Excerpts from police interview about Gore sex attack

Dean E. writes:

Savor this unsavory scene from the January 8, 2009 Portland police report on L’affaire Gore:

“Just How Crazy and Insidious He Was,”

… he grabbed my right hand hard, shoved it down under the sheet to his pubic hair area, my fingers brushing against his penis and firmly planted my hand on his pubic crest region and said to me, “There!” in a very sharp, loud, angry-sounding tone. This was all happening really fast as you can imagine. Further yet into shock from both his demand and his angry, intimidating behavior, I subtly and slowly slid my hand up from the area and told him it would be counter-productive massage technique as he had said he wanted to unwind from stress and relax and that it would get him too awake, I said euphemistically and diplomatically. I felt like I was dancing on the edge of a razor. [Meaning she felt she was about 2 seconds away from being violently raped.] He angrily raged in accusatory and threatening confrontational he bellowed at me. [confused, but you get the idea—Gore is trying to frighten her into submission] Just scared the shit out of me.
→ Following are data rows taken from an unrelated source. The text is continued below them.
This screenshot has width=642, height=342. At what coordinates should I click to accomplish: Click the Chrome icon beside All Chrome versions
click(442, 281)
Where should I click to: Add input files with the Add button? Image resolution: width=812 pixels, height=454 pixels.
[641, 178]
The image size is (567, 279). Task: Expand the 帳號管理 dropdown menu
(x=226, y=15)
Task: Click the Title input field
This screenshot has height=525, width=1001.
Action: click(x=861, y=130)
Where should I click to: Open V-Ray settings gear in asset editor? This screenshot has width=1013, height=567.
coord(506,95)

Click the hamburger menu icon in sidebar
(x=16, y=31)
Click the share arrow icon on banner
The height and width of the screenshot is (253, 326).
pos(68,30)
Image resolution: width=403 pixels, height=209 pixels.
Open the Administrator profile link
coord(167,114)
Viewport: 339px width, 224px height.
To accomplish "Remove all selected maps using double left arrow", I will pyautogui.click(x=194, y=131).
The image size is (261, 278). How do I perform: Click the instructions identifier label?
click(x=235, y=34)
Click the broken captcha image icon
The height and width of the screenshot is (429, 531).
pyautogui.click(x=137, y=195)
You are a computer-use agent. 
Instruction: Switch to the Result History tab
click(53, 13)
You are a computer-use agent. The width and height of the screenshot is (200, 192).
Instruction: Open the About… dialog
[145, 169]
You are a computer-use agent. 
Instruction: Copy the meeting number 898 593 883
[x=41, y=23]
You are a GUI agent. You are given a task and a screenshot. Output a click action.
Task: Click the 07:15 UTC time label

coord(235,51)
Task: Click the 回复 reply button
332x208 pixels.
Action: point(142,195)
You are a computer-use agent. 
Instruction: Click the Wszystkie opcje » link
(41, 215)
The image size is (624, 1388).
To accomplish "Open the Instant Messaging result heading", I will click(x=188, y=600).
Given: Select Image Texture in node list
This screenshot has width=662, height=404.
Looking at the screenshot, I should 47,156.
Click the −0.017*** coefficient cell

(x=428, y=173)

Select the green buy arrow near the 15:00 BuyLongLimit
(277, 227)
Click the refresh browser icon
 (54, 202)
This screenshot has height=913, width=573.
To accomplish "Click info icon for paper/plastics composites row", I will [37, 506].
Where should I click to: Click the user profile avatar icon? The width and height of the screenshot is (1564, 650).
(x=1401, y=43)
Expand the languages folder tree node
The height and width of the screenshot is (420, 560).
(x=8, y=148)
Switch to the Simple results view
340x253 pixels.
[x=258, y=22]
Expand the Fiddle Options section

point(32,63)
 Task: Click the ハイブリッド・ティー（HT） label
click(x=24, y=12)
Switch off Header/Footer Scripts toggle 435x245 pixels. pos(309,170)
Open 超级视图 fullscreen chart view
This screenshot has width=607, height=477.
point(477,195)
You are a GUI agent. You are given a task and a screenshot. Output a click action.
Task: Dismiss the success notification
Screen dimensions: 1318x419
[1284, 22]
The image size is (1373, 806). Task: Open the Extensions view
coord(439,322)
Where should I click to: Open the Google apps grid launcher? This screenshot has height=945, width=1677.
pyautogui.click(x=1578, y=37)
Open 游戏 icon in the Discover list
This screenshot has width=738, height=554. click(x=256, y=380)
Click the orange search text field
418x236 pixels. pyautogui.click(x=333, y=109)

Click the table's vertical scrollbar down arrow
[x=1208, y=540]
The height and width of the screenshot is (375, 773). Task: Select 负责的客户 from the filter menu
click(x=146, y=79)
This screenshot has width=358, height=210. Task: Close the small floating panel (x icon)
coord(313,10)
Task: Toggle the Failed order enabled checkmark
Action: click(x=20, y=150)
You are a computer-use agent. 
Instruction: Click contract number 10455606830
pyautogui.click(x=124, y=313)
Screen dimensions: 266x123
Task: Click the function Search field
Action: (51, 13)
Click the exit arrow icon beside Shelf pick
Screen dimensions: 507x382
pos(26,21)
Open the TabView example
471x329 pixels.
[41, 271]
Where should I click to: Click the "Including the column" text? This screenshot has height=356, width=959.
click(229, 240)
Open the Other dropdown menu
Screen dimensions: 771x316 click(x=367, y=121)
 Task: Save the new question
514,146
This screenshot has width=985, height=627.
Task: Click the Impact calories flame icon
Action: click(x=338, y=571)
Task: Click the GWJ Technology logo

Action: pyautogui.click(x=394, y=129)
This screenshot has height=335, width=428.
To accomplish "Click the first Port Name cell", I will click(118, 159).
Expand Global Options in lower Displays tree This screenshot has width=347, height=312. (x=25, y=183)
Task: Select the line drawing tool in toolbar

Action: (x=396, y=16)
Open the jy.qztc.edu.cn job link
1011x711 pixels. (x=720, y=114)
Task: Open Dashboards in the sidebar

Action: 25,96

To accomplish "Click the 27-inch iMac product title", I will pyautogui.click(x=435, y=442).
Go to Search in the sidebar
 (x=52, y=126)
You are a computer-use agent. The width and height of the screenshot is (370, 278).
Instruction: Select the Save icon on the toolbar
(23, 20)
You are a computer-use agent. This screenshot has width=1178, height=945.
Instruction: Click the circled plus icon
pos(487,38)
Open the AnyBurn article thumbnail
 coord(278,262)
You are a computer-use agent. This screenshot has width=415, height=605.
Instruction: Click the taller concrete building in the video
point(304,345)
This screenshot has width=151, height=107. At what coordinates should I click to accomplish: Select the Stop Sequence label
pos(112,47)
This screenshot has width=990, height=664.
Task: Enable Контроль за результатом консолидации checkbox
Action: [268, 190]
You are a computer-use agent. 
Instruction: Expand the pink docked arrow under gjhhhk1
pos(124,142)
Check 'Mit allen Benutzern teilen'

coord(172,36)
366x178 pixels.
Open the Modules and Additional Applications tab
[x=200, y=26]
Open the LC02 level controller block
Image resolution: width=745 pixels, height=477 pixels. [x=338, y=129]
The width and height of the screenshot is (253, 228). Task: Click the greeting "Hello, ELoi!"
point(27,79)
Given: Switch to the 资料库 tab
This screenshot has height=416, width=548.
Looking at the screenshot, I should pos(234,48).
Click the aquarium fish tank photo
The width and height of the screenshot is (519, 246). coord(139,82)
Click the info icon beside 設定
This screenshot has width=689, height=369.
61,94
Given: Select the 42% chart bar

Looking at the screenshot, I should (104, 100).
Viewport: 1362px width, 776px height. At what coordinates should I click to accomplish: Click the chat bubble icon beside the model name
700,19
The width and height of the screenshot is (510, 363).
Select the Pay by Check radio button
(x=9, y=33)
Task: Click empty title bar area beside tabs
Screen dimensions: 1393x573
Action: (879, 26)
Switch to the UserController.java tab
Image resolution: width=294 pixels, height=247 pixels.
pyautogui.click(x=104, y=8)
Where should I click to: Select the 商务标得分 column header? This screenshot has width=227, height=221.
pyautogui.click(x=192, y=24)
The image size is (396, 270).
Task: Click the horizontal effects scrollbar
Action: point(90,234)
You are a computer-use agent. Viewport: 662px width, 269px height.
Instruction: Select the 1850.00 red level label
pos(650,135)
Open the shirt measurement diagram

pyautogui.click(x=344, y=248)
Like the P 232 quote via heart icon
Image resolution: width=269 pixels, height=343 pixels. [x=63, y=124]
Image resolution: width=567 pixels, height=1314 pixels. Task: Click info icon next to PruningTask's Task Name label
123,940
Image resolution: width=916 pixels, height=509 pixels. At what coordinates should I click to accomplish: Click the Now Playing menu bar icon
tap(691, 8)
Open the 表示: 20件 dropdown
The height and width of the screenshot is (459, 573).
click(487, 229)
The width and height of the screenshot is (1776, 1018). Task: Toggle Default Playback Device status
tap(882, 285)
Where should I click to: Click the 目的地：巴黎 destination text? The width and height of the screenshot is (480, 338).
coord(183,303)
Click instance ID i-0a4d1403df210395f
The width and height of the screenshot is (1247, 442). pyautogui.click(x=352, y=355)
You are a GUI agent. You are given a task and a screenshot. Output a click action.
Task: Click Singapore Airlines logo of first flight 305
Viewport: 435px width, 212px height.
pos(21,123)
I mean, I had no idea and I, I’ve never had a client yell at me except for one who is brain injured, and she was drunk and I’ve worked with her all the time, she’s just a mess but she’s like 5 feet tall (laughs) and she’ll cry.

Okay, so he screamed at me, he goes, “I’m not asking (imagine yelling) I’m not asking for you to do anything inappropriate”. To which I replied in a softer, terrified, calming tone, “no impropriety was inferred, sir”. At this point I realized just how crazy and insidious he was [empthasis added] and how precarious my situation was when he said the afore mentioned even though he clearly wanted inappropriate touch. It’s like to make your mind go nuts. He was moaning, groaning, moving and acting in a very suggestive way. It was unreal. I never even had any of my hotel clients get angry, yell or act out at me before. During the massage episode I realized, much to my horror, that I was in the perfect storm, that I was in a room with someone who was teflon-coated in terms of his credibility [ha!] and celebrity status, and my usual safety net idea in all hotel massages before this, of being able to escape from such a potential situation of perverted or threatening behavior by a client, which would be to terminate the massage and leave the room immediately for help from the front hotel desk, even running and/or shouting for help in the hallway if deemed necessary—was completely worthless in this situation. It was no longer viable because I feared I that if I ran for the door to get out I could or would be violently accosted by some security detail for seeming to be hostile, inappropriate, insubordinate, or threatening to him and I feared being tazed or shot by them as a first and immediate response. I also feared if I made dissent with Gore I could be in danger of being falsely arrested for false allegations of alleged soliciting or even attempted assault in his efforts to do damage control, and I felt certain that any, even the smallest complaint, from him to the hotel could also destroy my work reputation in all the hotels and hence do irreparable harm to my livelihood. Not to mention damage to my personal reputation which I had spent years building with my livelihood. I felt very uncertain if I’d be able to get out of that room without being accosted by him anyway at this point … does that make sense to you all?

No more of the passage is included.